**YOUR OBJECTIVE**
Would you transcribe the line containing "Open the materials" and every line after it, through the end of the records below, exactly and with nothing else?
RECORD SET section start
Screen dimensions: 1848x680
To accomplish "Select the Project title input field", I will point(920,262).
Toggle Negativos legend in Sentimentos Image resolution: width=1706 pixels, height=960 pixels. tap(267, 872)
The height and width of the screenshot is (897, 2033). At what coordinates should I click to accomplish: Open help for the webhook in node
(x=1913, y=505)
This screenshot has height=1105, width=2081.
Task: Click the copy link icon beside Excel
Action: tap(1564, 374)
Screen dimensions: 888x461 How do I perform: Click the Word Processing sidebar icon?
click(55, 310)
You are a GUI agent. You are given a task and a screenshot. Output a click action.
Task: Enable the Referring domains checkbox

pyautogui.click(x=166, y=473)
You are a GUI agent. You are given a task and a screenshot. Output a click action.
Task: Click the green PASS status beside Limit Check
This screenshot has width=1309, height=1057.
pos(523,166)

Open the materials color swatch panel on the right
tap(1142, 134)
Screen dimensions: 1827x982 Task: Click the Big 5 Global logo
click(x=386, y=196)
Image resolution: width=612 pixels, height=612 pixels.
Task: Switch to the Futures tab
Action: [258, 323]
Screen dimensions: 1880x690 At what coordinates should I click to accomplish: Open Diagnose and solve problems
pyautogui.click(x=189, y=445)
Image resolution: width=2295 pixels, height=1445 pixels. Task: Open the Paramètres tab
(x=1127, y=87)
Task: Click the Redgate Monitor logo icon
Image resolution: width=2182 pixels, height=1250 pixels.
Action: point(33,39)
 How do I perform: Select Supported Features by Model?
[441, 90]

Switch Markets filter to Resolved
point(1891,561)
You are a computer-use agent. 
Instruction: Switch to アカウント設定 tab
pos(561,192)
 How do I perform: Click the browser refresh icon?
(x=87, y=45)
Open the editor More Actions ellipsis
RECORD SET section end
**RESPONSE AREA**
Open the materials color swatch panel on the right
tap(1142, 134)
Screen dimensions: 1827x982 Task: Click the Big 5 Global logo
click(x=386, y=196)
Image resolution: width=612 pixels, height=612 pixels.
Task: Switch to the Futures tab
Action: [258, 323]
Screen dimensions: 1880x690 At what coordinates should I click to accomplish: Open Diagnose and solve problems
pyautogui.click(x=189, y=445)
Image resolution: width=2295 pixels, height=1445 pixels. Task: Open the Paramètres tab
(x=1127, y=87)
Task: Click the Redgate Monitor logo icon
Image resolution: width=2182 pixels, height=1250 pixels.
Action: point(33,39)
 How do I perform: Select Supported Features by Model?
[441, 90]

Switch Markets filter to Resolved
point(1891,561)
You are a computer-use agent. 
Instruction: Switch to アカウント設定 tab
pos(561,192)
 How do I perform: Click the browser refresh icon?
(x=87, y=45)
Open the editor More Actions ellipsis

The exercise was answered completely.